Une polémique révélatrice
Cette déclaration intervient dans un contexte agité, marqué par les révélations du Monde concernant un déjeuner réunissant plusieurs personnalités françaises et Xenia Fedorova. Cette dernière, ancienne directrice de RT France, est souvent présentée comme « une figure majeure de la propagande du Kremlin ». Interrogé sur ses éventuels liens avec ces cercles, Jean-Philippe Tanguy a balayé les accusations d’un revers de main : « Ah non pas du tout. D’ailleurs, tout le monde peut constater, dans la commission d’enquête que j’ai présidée sur les ingérences étrangères, que j’avais œuvré avec ma collègue Constance Le Grip pour écarter les propagandistes. À l’époque, sur LCI, il y avait ce responsable de l’ambassade, un jeune homme élégant qui débité des inepties. Nous avons fortement contribué à ce qu’ils ne soient plus invités. »
🔴 Le conseiller de J. Bardella présent à un déjeuner avec une propagandiste russe ➡️ « Je ne comprends pas du tout […] Peut-être, que c’était à l’insu de son plein gré », dit Jean-Philippe Tanguy, député RN de la Somme pic.twitter.com/bumuuvqQ0O
— franceinfo (@franceinfo) May 28, 2026
Alexander Makogonov, cible désignée
Le « responsable de l’ambassade » en question n’est autre qu’Alexander Makogonov, porte-parole officiel de la représentation russe en France. Entre 2022 et 2024, ce diplomate était un invité récurrent de LCI et BFMTV, où il défendait avec brio les positions de Moscou, notamment après l’invasion de l’Ukraine.

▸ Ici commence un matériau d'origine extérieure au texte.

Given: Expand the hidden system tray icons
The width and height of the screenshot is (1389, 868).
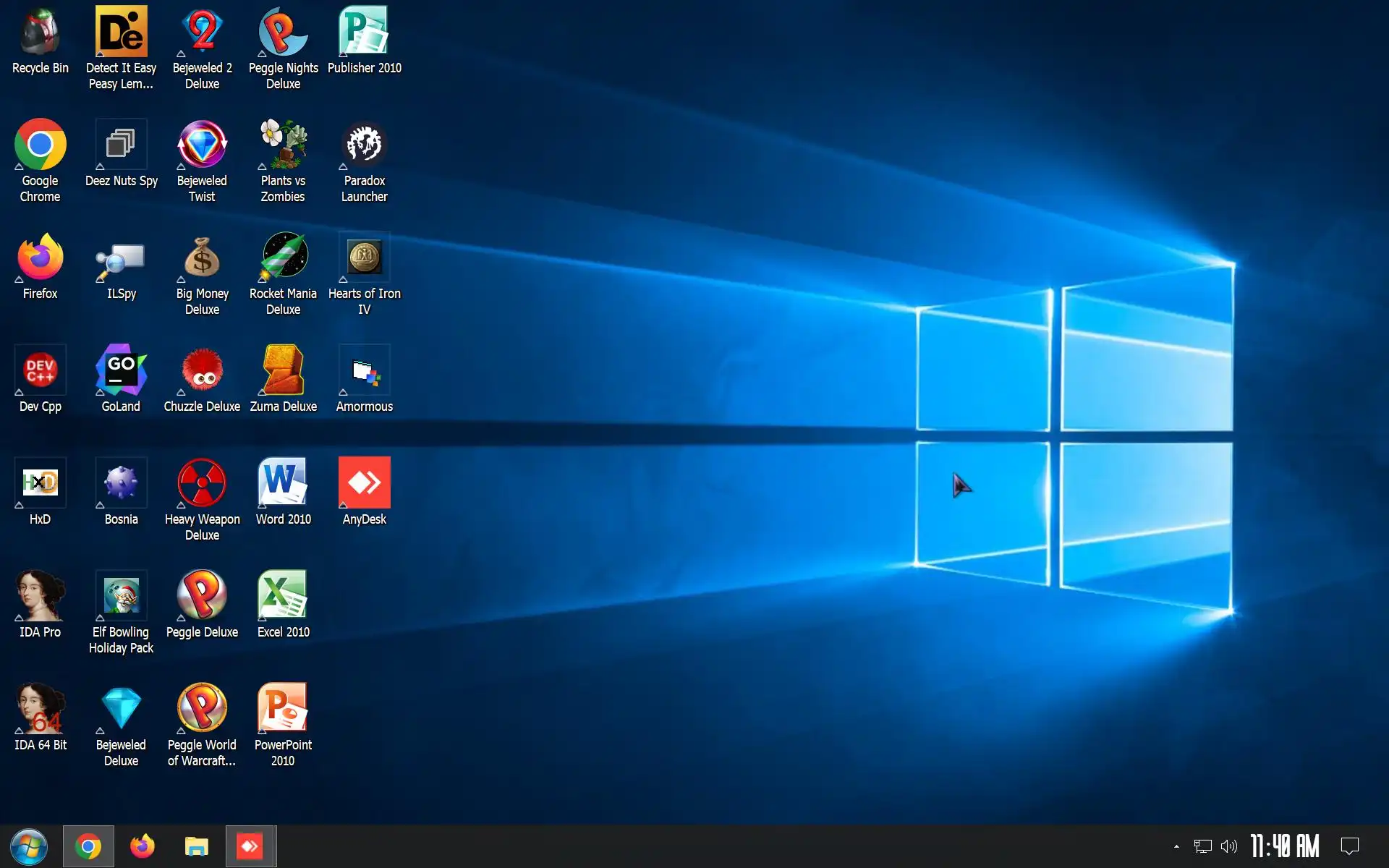Looking at the screenshot, I should click(x=1176, y=846).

Une commission aux conclusions embarrassantes
Cette affirmation renvoie à la commission d’enquête parlementaire sur les ingérences étrangères, lancée à l’initiative du RN à l’automne 2022. Jean-Philippe Tanguy en a assuré la présidence du 25 janvier au 3 juin 2023, aux côtés de la rapporteure Renaissance Constance Le Grip. Officiellement, cette commission devait examiner les tentatives d’influence ou de corruption exercées par des puissances étrangères sur les relais d’opinion, les dirigeants ou les partis politiques français.
Pourtant, le rapport final, publié en juin 2023, a provoqué un tollé au sein du RN. Le parti, qui espérait « laver son honneur » face aux accusations de complaisance envers la Russie, a crié au « sabotage » et au « procès politique », le document s’étant révélé particulièrement critique à son égard.
Un positionnement ambigu
En s’appuyant sur son expérience à la tête de cette commission, Jean-Philippe Tanguy tente aujourd’hui de se distancier de toute proximité avec les « propagandistes » russes. Une stratégie habile, qui lui permet de revendiquer un rôle actif dans la lutte contre l’influence médiatique de Moscou… tout en évitant soigneusement d’évoquer les zones d’ombre de son propre parti.